ゴッグ対策で、ベルファストの街に出撃するGブル。うん、戦車にしちゃでかすぎるぞ!
キットのランナー色分けもそこそこ優秀だが、ホワイトベース同様に赤ランナー部品の色味が安っぽいことと、本来ミディアムブルーで塗られるべき武装やノズル部分と、本来キャラクターブルーで塗られるべきメインボディ部分とが、その両方のちょうど中間のブルーグレー色のランナーで一括にまとめられていること、白いランナーはあるが、そのランナーの部品の殆どは、ガンダム用のパーツで占められていること、Gアーマーのビジュアル的に絶対外せない「機首の白」が白ランナーには無く、Aパーツメインボディで一体化され、ブルーグレーランナーに組み込まれていること、そもそもトリコロールカラーの一端を担うべき黄色のパーツが、全部白ランナーに放り込まれていること、等々から、今回もホワイトベースに引き続き全塗装を決意。

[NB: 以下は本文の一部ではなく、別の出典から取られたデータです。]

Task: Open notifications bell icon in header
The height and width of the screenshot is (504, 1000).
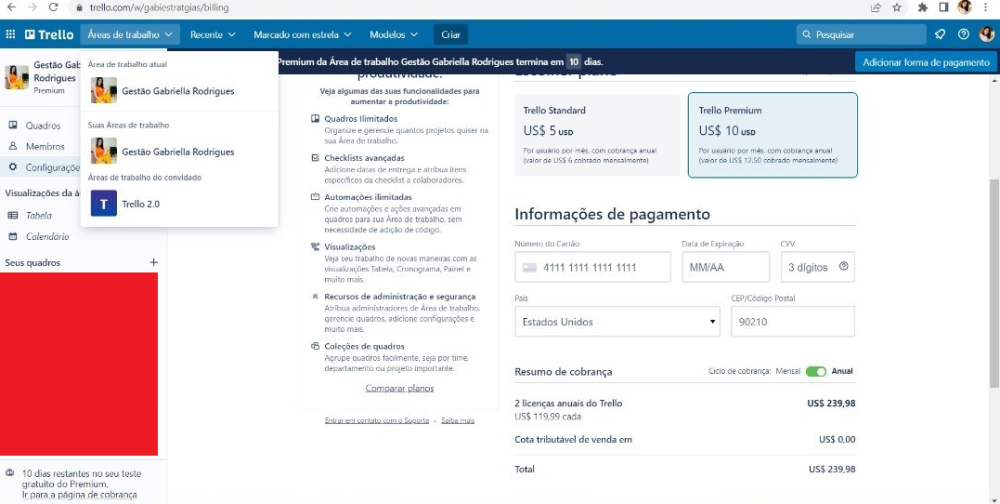Action: click(x=940, y=34)
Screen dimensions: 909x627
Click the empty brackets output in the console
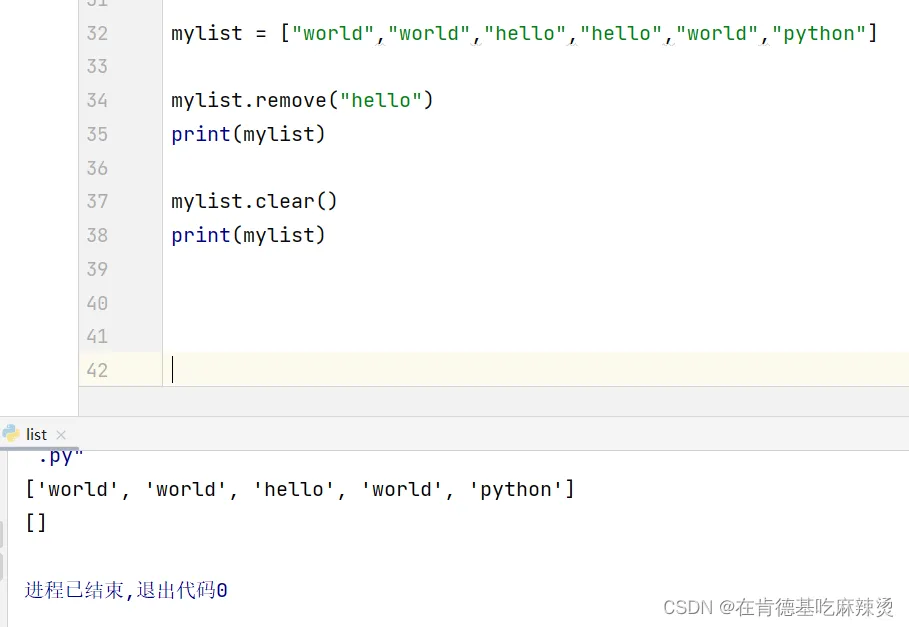tap(36, 522)
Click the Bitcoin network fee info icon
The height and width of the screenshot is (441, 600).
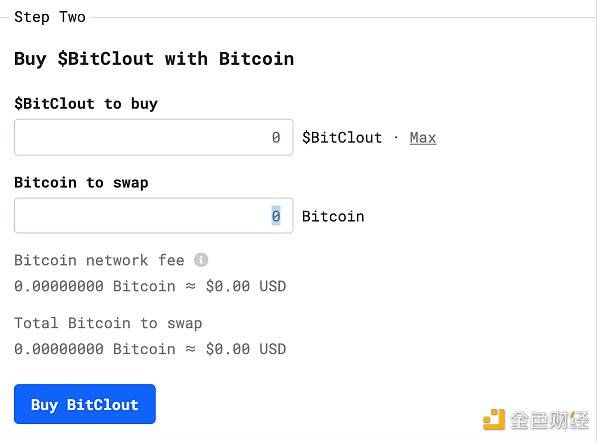click(x=201, y=260)
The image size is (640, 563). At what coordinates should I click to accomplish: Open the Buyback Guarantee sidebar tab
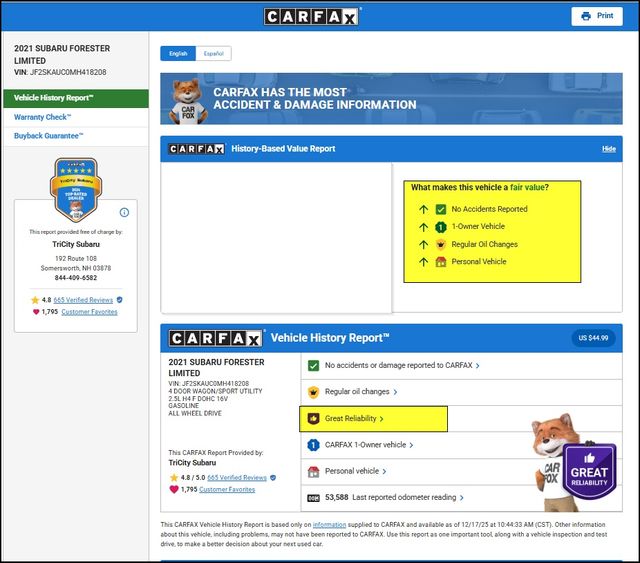click(49, 135)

基本的には、キャラクターブルー、キャラクターレッド、イエロー、ミディアムブルー、クールホワイト、艶消し黒で、各部を塗り分けた。
今回は、同梱されているガンダムやコア・ファイターに別の使い道も思いつき、またキャタピラ収納状態のGファイターも、独立して別個に作りたかったため(AパーツとBパーツを連結するキャタピラユニットを使ってAパーツとBパーツを繋げないと、Gファイター形態にならない)、当時品とは別個に、最近再販されたもう一つを購入して、Gファイター単独形態を別に作っておいた。

というわけで、もう一度3形態揃ったところを別角度から。合体ロボット強化パーツって、オトコノコの夢だよなぁ!

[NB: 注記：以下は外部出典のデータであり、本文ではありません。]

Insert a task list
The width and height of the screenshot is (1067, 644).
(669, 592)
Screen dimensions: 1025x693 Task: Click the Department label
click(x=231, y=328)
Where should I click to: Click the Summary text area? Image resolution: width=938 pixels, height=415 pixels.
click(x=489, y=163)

ガンプラの驚くべきところは、36年前の商品が、36年前の値段のままで再販されるところにもあることはガンプラマニアには有名だが、ずっと現役でスパンを開けながらも再生産され続けているので金型の摩耗も激しいのか、砲身の可動や回転可動軸部分などは、今年の再販版よりも金型が新品だったころの当時品版の方が、保持力が高いという結論に今回は至った。
なんにせよ、意外とガシガシ変形させたり合体させたり遊べるのは、実はイマドキのハイエンドなキットではなく、こっちの方だというのが現実論。
まぁ、金型が劣化しているので、プラのへたりやヒケはひどいんですけどね(笑)
キャタピラユニットさえ破損しなければ、各形態、結構ピシッと決まってカッコいいです、ハイ。